§ **Task description**: Output every record below precisely as it is written.

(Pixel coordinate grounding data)
============
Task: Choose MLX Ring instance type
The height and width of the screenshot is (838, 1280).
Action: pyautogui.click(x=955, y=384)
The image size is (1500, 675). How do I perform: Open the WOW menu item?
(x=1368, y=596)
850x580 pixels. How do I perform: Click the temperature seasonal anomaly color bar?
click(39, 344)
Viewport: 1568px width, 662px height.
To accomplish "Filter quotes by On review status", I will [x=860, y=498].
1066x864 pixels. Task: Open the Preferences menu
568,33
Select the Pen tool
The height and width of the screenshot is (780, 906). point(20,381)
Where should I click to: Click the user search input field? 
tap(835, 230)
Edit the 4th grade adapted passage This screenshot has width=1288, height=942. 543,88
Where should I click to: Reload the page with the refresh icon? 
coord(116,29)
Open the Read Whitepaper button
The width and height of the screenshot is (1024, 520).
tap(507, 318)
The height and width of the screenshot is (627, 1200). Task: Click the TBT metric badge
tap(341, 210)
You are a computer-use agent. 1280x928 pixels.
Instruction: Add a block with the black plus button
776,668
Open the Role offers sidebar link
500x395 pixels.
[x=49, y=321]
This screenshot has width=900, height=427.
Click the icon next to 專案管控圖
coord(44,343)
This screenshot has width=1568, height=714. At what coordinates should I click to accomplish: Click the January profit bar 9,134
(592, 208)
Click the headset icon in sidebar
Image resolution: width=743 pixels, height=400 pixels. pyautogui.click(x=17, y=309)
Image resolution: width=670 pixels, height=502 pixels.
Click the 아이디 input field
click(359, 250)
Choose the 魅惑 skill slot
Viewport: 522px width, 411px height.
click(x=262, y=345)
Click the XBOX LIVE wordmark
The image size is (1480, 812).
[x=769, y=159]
============
§ **Reply to the task**:
Task: Choose MLX Ring instance type
The height and width of the screenshot is (838, 1280).
Action: pyautogui.click(x=955, y=384)
The image size is (1500, 675). How do I perform: Open the WOW menu item?
(x=1368, y=596)
850x580 pixels. How do I perform: Click the temperature seasonal anomaly color bar?
click(39, 344)
Viewport: 1568px width, 662px height.
To accomplish "Filter quotes by On review status", I will [x=860, y=498].
1066x864 pixels. Task: Open the Preferences menu
568,33
Select the Pen tool
The height and width of the screenshot is (780, 906). point(20,381)
Where should I click to: Click the user search input field? 
tap(835, 230)
Edit the 4th grade adapted passage This screenshot has width=1288, height=942. 543,88
Where should I click to: Reload the page with the refresh icon? 
coord(116,29)
Open the Read Whitepaper button
The width and height of the screenshot is (1024, 520).
tap(507, 318)
The height and width of the screenshot is (627, 1200). Task: Click the TBT metric badge
tap(341, 210)
You are a computer-use agent. 1280x928 pixels.
Instruction: Add a block with the black plus button
776,668
Open the Role offers sidebar link
500x395 pixels.
[x=49, y=321]
This screenshot has width=900, height=427.
Click the icon next to 專案管控圖
coord(44,343)
This screenshot has width=1568, height=714. At what coordinates should I click to accomplish: Click the January profit bar 9,134
(592, 208)
Click the headset icon in sidebar
Image resolution: width=743 pixels, height=400 pixels. pyautogui.click(x=17, y=309)
Image resolution: width=670 pixels, height=502 pixels.
Click the 아이디 input field
click(359, 250)
Choose the 魅惑 skill slot
Viewport: 522px width, 411px height.
click(x=262, y=345)
Click the XBOX LIVE wordmark
The image size is (1480, 812).
[x=769, y=159]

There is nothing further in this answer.